▶ Texte fourni:
☆ ☆ ☆ ☆ ☆
Nous avons rencontré Joanna Journo, responsable de la galerie « Un jour une illustration », qui met en lumière les créations d’une dizaine de dessinateurs à travers des expositions mensuelles. Née à partir de son compte éponyme sur Instagram, son expérience atypique est un bel exemple de la force collective et créatrice des réseaux sociaux. Passionnée, Joanna Journo transmet au quotidien son amour pour l’illustration, et a créé en un an sa galerie parisienne, sa maison d’édition, tout en gardant encore de nombreux projets en tête.
Quel chemin avez-vous parcouru avant de créer « Un jour une illustration » ?
J’ai commencé par étudier la sociologie, car les relations humaines me passionnent à tout point de vue. J’ai ensuite poursuivi avec une licence professionnelle en communication. Puis, je me suis lancée en indépendante. À cette époque, j’ai notamment été chargée de la communication d’Atelier Cos, un super cabinet d’architectes, ou encore de l’historique galerie d’art Denise René.
Puis, il y a eu la pandémie. Face à ce contexte étrange, j’ai eu l’envie de créer un compte Instagram dédié à Sempé en septembre 2020. J’ai ressenti très vite un véritable engouement, et en quelques mois, celui-ci a rassemblé près de 50 000 abonnés. C’était complètement fou ! Puis, en 2021, j’ai souhaité lancer un nouveau compte, plus ouvert, afin de présenter tous les dessinateurs qui me fascinent. J’ai donc créé « Un jour une illustration » le 26 juin 2021, et c’est là que tout a commencé.
Comment êtes-vous passé de cette activité virtuelle à la création d’une galerie ?
☆ ☆ ☆ ☆ ☆
[Données tirées d'une collection]
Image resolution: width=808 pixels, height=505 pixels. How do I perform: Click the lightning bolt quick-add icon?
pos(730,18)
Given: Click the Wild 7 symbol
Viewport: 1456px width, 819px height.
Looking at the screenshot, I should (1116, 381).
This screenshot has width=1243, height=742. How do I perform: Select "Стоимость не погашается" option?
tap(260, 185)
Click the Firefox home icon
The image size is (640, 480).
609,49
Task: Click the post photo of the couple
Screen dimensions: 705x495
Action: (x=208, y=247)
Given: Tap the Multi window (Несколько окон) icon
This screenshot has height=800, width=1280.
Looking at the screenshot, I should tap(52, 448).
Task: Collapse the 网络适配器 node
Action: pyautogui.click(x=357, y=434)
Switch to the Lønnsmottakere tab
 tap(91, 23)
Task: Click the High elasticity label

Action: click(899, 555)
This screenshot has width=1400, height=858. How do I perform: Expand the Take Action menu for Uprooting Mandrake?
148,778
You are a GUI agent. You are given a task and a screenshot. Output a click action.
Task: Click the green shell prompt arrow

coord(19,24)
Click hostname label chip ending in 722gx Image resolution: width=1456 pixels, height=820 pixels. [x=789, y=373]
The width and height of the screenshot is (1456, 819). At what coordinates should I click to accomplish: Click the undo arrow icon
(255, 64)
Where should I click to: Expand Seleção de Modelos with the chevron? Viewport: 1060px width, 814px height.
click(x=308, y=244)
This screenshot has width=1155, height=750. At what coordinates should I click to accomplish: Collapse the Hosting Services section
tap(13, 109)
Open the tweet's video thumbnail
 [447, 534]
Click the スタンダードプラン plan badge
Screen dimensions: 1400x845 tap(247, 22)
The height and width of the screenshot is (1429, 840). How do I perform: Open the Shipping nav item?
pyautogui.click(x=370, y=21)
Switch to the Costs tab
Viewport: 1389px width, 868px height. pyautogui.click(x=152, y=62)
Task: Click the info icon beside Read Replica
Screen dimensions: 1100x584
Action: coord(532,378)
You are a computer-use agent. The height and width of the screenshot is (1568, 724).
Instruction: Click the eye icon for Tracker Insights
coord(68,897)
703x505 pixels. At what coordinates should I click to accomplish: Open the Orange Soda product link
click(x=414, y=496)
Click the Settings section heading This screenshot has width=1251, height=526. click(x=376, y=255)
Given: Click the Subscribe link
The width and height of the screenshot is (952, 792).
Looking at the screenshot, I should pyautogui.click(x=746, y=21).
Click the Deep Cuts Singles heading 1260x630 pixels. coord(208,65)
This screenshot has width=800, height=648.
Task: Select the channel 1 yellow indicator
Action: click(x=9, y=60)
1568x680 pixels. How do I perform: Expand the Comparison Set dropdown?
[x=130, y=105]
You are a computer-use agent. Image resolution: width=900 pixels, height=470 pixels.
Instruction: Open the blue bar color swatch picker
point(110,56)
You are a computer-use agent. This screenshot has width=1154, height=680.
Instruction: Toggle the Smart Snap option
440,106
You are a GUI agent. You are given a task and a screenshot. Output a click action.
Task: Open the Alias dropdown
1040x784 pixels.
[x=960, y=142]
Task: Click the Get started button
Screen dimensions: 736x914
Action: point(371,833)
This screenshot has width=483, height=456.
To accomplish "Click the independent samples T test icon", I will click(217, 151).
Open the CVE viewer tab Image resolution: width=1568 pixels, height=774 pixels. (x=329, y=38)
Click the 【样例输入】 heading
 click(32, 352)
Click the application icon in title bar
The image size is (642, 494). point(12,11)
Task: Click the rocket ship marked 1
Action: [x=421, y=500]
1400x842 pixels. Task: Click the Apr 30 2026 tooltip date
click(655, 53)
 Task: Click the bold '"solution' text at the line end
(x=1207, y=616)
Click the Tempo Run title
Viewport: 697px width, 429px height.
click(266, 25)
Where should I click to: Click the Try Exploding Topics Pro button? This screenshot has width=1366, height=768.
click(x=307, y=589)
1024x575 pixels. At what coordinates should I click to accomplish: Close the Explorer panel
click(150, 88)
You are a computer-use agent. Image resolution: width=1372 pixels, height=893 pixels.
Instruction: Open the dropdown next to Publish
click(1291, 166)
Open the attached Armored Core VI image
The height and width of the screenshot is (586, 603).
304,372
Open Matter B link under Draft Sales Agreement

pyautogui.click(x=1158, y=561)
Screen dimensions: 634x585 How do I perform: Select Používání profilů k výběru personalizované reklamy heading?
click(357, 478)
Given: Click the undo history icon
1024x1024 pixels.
☆ ☆ ☆ ☆ ☆
▶ Travail demandé:
- 1) Dans l'entretien sur la galerie « Un jour une illustration », à quelle date Joanna Journo a-t-elle créé ce compte ?
- 2) Recopiez les lignes de données depuis la première jusqu'à celle qui contient « Action: (x=208, y=247) », toutes deux comprises.
L'entretien et les lignes de données sont deux documents sans lien entre eux.

▶ Corrigé:
- 1) Le 26 juin 2021.

- 2)
Image resolution: width=808 pixels, height=505 pixels. How do I perform: Click the lightning bolt quick-add icon?
pos(730,18)
Given: Click the Wild 7 symbol
Viewport: 1456px width, 819px height.
Looking at the screenshot, I should (1116, 381).
This screenshot has width=1243, height=742. How do I perform: Select "Стоимость не погашается" option?
tap(260, 185)
Click the Firefox home icon
The image size is (640, 480).
609,49
Task: Click the post photo of the couple
Screen dimensions: 705x495
Action: (x=208, y=247)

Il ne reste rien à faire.